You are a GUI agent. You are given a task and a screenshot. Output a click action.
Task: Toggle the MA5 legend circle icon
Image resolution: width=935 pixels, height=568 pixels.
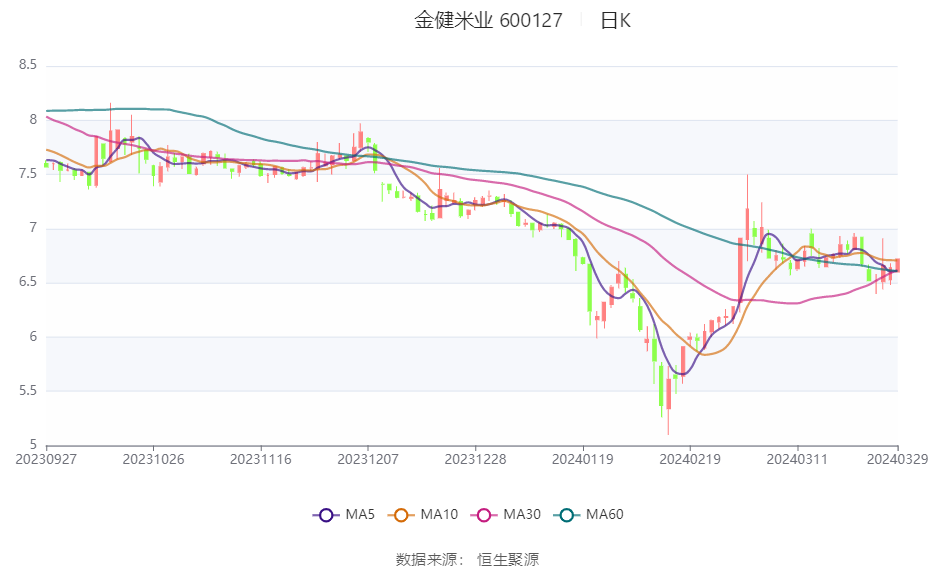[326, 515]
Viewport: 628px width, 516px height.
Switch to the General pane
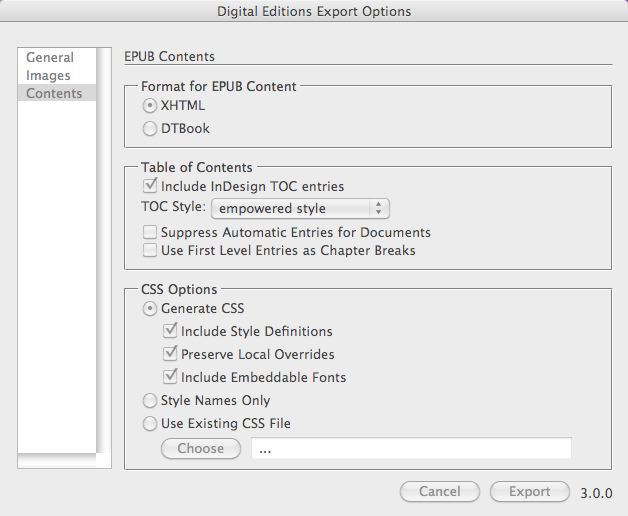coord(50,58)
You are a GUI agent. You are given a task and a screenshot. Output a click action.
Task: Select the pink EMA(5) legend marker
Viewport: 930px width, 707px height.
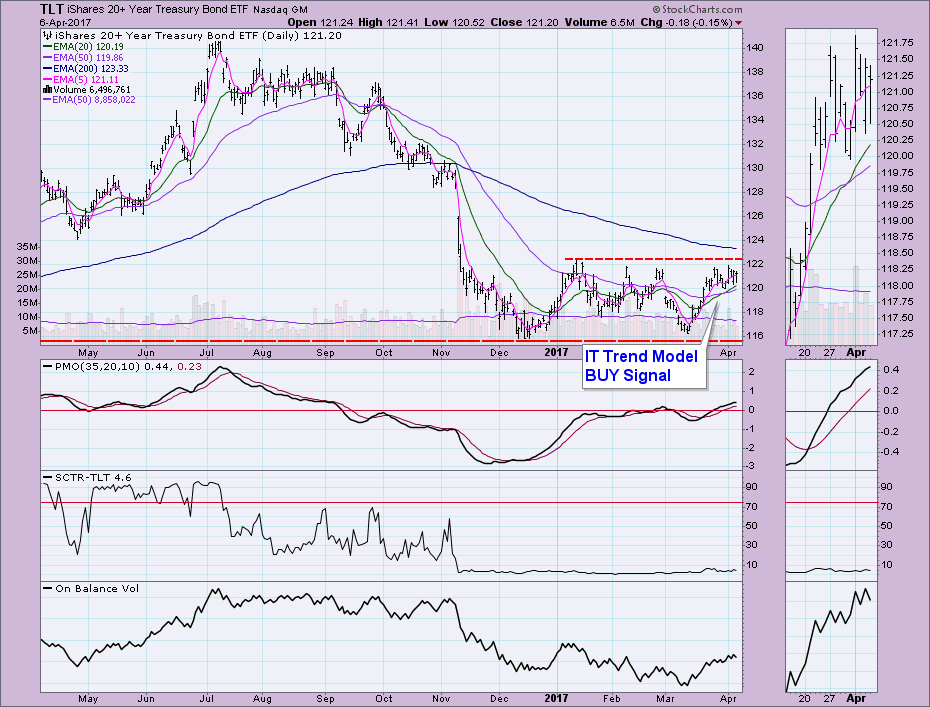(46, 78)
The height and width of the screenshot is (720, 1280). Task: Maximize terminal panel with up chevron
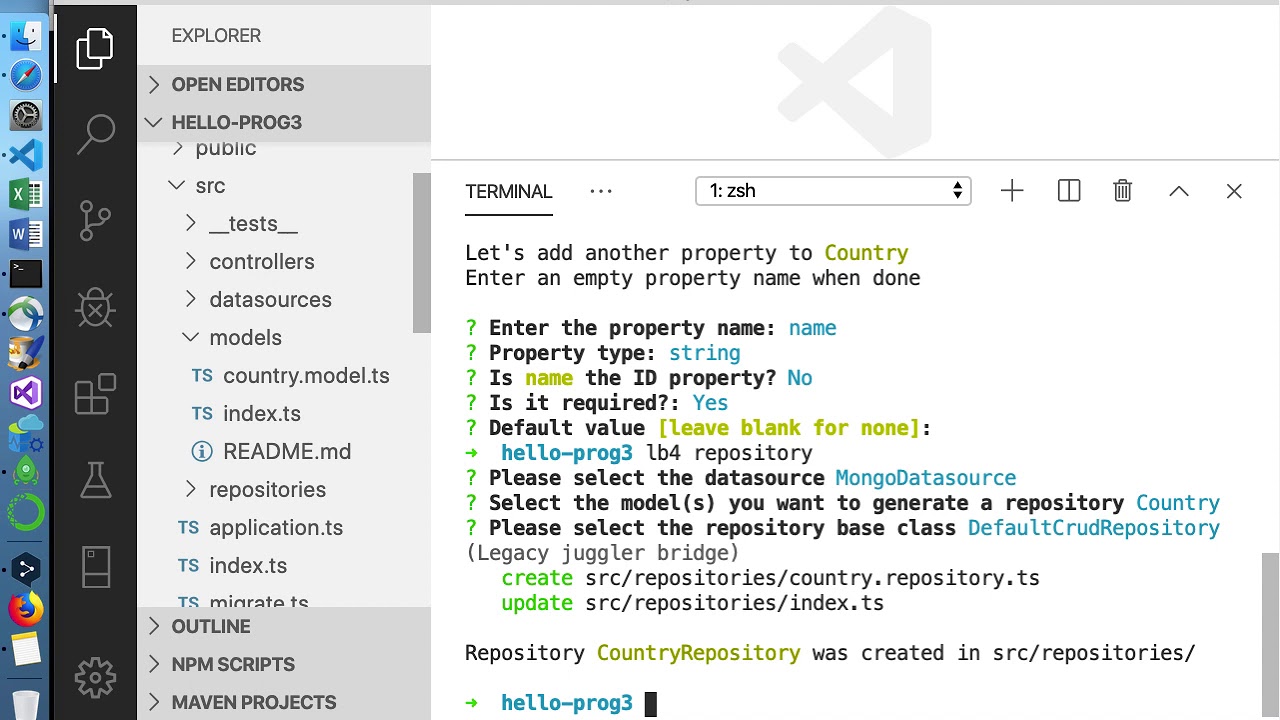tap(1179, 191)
####################
* **Exercise prompt**: The expected output is exactly the lines from the one containing "Task: Select the pink EMA(5) legend marker" through the last line of the listing, both included, with every picture left out.

* **Finished task**:
Task: Select the pink EMA(5) legend marker
Viewport: 930px width, 707px height.
(46, 78)
The height and width of the screenshot is (720, 1280). Task: Maximize terminal panel with up chevron
tap(1179, 191)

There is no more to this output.